Quelle est la moralité d’un site internet qui organise une collecte de fonds pour donner de l’argent à des gens qui baignent dans le milieu de la drogue et qui ensuite font monter les enchères?
NÉGOCIER AVEC DES CROCHES
Sur le site de Gawker, l’éditeur John Cook a lancé une page intitulée Crackstarter, pour solliciter des dons.
C’est ce qu’on appelle du crowd funding (financement par une multitude, habituellement utilisé pour ramasser des sous pour la Croix-Rouge ou pour des victimes de tornades).
La lecture de cette page donne la nausée. «Les propriétaires de la vidéo craignent pour leur vie et veulent assez d’argent pour avoir une chance de quitter Toronto et s’installer dans une autre ville», peut-on lire. «Leur crainte n’est pas complètement injustifiée. Rob Ford est un bouffon puissant et il était dans une scène de drogue qui supposément implique d’autres gens connus de Toronto.»

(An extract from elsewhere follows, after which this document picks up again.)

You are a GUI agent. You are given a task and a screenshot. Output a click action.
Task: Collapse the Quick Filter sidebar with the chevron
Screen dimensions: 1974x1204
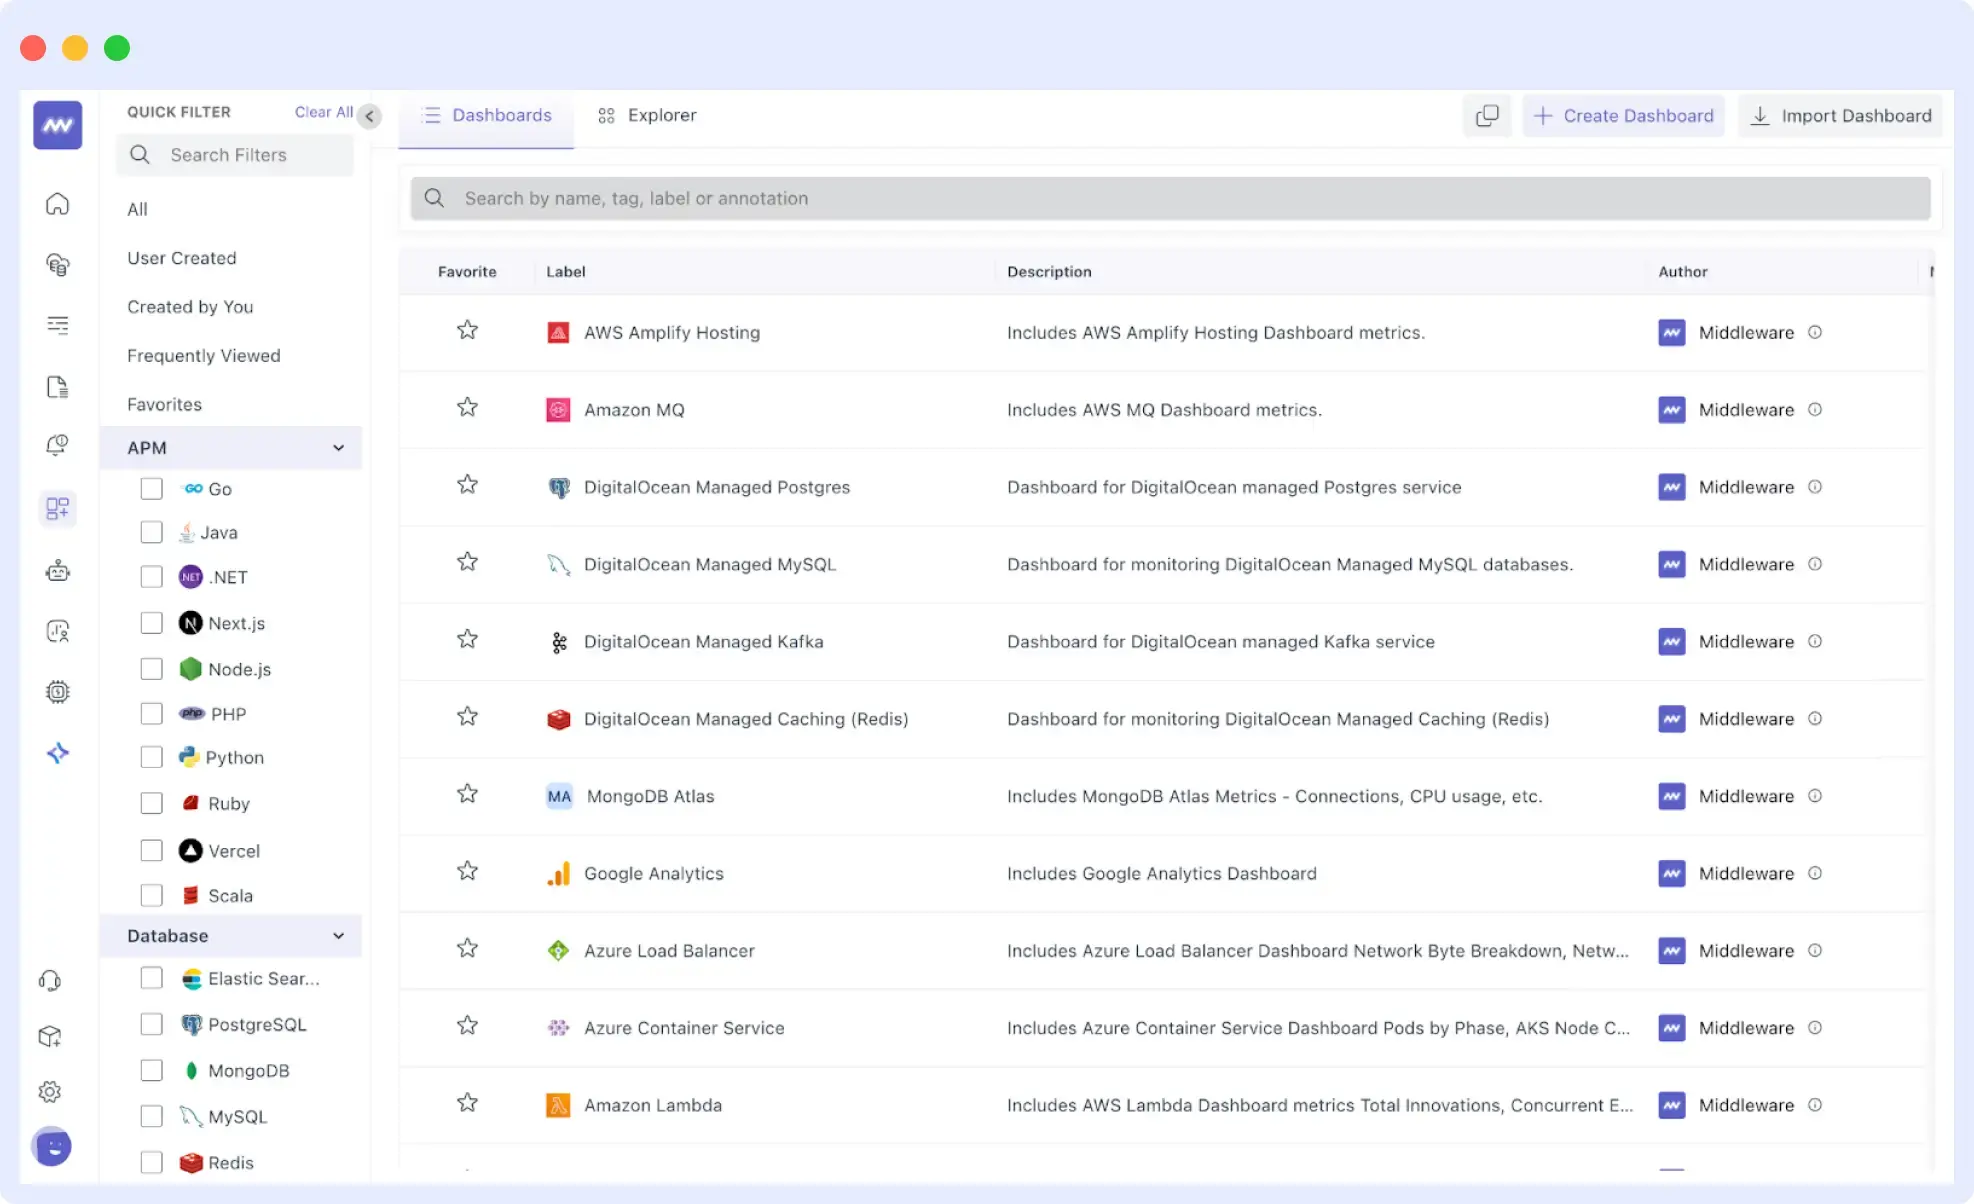369,116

Un peu plus et Gawker nous fait croire que les bandits qui détiennent la vidéo sont des victimes!
Si on ferme les yeux sur Gawker et sa collecte de fonds, si on hausse les épaules en disant «Ce n’est pas grave, c’est drôle, j’envoie 25 $», voici ce qui va arriver. La prochaine fois, ce ne sera pas 200 000$ que des petits criminels vont demander à des médias pour une vidéo, c’est un million.
Pourquoi s’arrêter là? Le citoyen ordinaire va lui aussi se lancer dans le lucratif business de vendre des vidéos d’actes illégaux. «J’ai filmé mon voisin qui conduisait saoul. Combien vous me donnez pour la vidéo?»
TOUS DES PAPARAZZIS
En Angleterre, des journaux sans scrupule ont payé des sources et engagé des détectives privés pour avoir accès illégalement à des conversations téléphoniques privées. Et on ne parle même pas de gens qui commettaient des actes répréhensibles. Les tabloïds avaient harcelé la comédienne Sienna Miller et l’auteur de Harry Potter J.K. Rowling !
Il a fallu le scandale de News of the World et une commission d’enquête (non pas Charbonneau, mais Leveson) pour mettre au jour ces pratiques inacceptables.
Aujourd’hui, au Canada, c’est une vidéo du maire obtenue illégalement auprès de gens louches qui fait la nouvelle. Demain, ce sera quoi? Un membre de la mafia qui a enregistré une conversation au cellulaire entre un entrepreneur et un maire de la Couronne Nord?
Combien on est prêt à payer pour ça?